Penulis buku ini—Endang R Sedyaningsih-Mamahit (sejak Oktober 2009 menjadi Menteri Kesehatan)—membeberkan bahwa para janda muda tersebut menduduki jumlah terbanyak sebagai penghuni kompleks. Semuda apakah perkawinan mereka? Rata-rata menyatakan bahwa mereka pertama kali melangsungkan pernikahan pada usia 16 tahun. Akurasi angka usia masih bisa dipertanyakan mengingat kebiasaan masyarakat me- mark-up, menuakan, atau menaikkan jumlah usia agar memenuhi batas minimal umur menikah sebagaimana dipersyaratkan Undang-Undang Nomor 1 Tahun 1974 tentang Perkawinan.
Secara tersirat, Enny, panggilan karibnya, hendak menyatakan, pernikahan dini sangat rentan konflik tak teruraikan karena belum matangnya psikologi, mental, dan rohani pasangan sehingga perceraian menjadi menu cepat saji, secepat jalan keluar yang menyertainya—salah satunya: menjadi PSK. Data perihal cerai (dari nikah) muda ini tak didapatkan dari panti rehabilitasi, semacam institusi yang ”membawahi” kompleks prostitusi, yang merupakan representasi dinas sosial, melainkan didapatkan sendiri oleh Enny dan timnya saat melakukan penelitian di kompleks Kramat Tunggak, Jakarta, tahun 1993.
Dunia PSK
Kramat Tunggak cumalah semacam ”maksiatur” (tak sebatas miniatur) bagi kompleks prostitusi sejenis di kawasan mana pun di negeri ini. Selain usia, karakteristik lain yang diperiksa juga menyangkut latar belakang sosiodemografik muasal PSK, motivasi menjadi PSK, sikap mereka terhadap kesehatan reproduksi, dan lain-lain. Muasal PSK berayahkan petani (54%), ibu petani (44%), ibu rumah tangga (30%), ayah pegawai negeri, pensiunan, atau tentara (4%).
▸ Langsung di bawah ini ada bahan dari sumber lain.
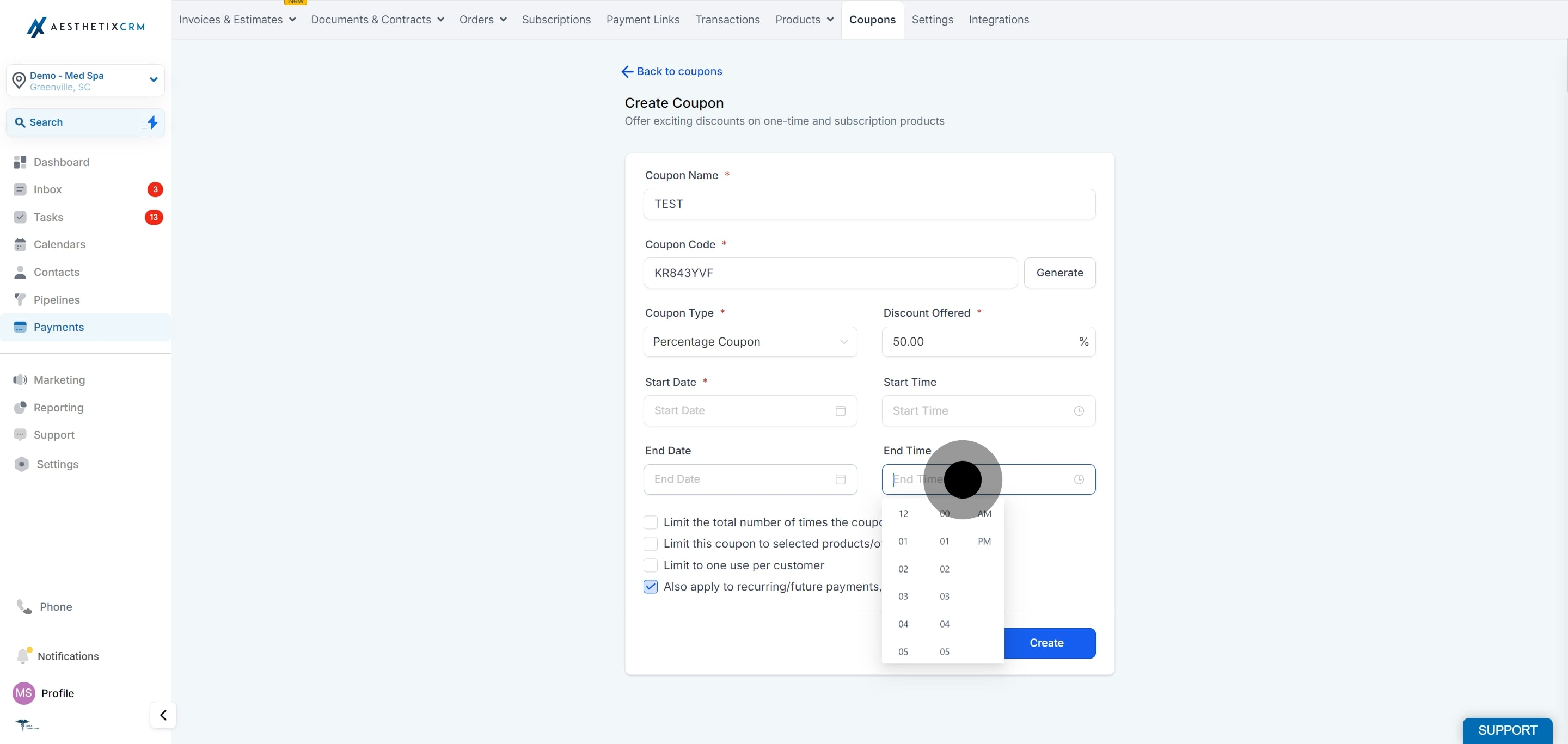
Task: Uncheck Also apply to recurring payments
Action: pyautogui.click(x=650, y=587)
Karakteristik PSK ditulis sedemikian rinci, serinci penulisan perihal karakteristik para germo atau ”orangtua asuh” (perempuan ataupun lelaki), manajemen germo, ragam rumah bordil dalam lingkungan kompleks, serta karakteristik tamu yang bertandang. Menyangkut motivasi menjadi PSK, setidaknya ada empat ragam: terpaksa karena keadaan, ikut arus, terdorong frustrasi, dan sekadar mencari nafkah—yang ujungnya membedakan sikap masing-masing dalam menghadapi masa depan. Bagi yang terpaksa, kebanyakan memiliki target berapa lama mereka menghuni kompleks, sementara yang sekadar mencari nafkah lebih jelas lagi targetnya. Bagi yang ikut arus, target rata-ratanya bakal mendapatkan jodoh, sementara yang didorong frustrasi tak memiliki kejelasan target menjadi PSK.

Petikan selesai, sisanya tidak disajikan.